Chestnut was not created by NFT. He was a passionate person who adopted his personality blue-haired pirate Avatar Twitter NFT online. More importantly, though, he was product manager for OpenSea and was especially responsible for overseeing the website of the famous NFT Marketplace. In this work, he chose the NFTs that would be displayed on the website and which would consequently get the most audience. “Chastain also knew that the value of an NFT generally increased after it became a featured NFT,” according to the indictment. What Chastain reportedly did, from June to September last year, was create anonymous digital wallets, buy NFTs before coming to the website – at a time when they would be cheaper – and then resell them shortly after with a nice profit. . Certain NFTs described in the indictment will now become his purchase history.

It was all discovered in September last year by a crypto-personality walking past 0xZuwu on Twitter. The NFT investor was able to track sales back to Chastain and put everything online. Soon, Chastain lost his job, and OpenSea confirmed that the secret buying and selling before the marketing campaign on the website had taken place. Chastain never responded to the comments, and his Twitter page became silent.

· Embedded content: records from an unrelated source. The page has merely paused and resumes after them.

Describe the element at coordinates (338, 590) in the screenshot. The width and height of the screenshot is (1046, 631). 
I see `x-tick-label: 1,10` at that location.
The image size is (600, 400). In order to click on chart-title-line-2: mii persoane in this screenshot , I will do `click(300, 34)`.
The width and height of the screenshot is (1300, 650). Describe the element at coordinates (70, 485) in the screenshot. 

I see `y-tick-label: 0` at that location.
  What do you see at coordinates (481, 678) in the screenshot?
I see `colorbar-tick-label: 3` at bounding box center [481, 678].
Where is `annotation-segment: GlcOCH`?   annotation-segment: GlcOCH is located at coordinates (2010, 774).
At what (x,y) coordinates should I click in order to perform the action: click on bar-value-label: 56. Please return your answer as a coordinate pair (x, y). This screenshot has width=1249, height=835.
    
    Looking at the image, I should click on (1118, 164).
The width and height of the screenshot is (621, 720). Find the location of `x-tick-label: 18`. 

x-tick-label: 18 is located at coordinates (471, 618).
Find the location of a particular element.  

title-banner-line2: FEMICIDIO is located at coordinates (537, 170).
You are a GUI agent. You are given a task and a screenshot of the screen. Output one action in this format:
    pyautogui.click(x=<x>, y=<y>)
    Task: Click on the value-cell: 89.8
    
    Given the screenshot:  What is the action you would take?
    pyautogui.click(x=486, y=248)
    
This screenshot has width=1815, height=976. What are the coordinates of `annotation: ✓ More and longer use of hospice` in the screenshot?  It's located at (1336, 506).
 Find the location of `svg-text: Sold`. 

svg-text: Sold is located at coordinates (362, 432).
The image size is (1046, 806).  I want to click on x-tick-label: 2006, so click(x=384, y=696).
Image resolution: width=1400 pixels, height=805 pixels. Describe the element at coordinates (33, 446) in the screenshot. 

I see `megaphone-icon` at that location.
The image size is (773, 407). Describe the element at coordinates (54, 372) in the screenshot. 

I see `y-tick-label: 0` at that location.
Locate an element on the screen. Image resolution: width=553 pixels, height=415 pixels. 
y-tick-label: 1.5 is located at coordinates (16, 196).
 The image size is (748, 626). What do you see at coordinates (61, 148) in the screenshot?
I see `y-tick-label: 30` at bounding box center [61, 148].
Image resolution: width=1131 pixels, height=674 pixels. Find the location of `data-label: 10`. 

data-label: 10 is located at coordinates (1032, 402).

After the Justice Department filed the indictment, crypto-Twitter was excited by the prospect that they might have to play by the same rules as the rest of the world. The Ministry of Justice claims that its knowledge of what should be traded and when is considered confidential information and that trading in this knowledge is an abuse of market integrity. For years, the industry has been able to change the shape around new fashion as federal regulators continue to define basic definitions of cryptocurrencies and whether digital assets should be regulated as stock or commodity markets. But it may be coming to an end. It’s been a tough year for the industry, with bizarre rappers accused of money laundering and people losing their life savings in spectacular meltdowns. Chastain risks being the face of a new frontier in crypto fraud.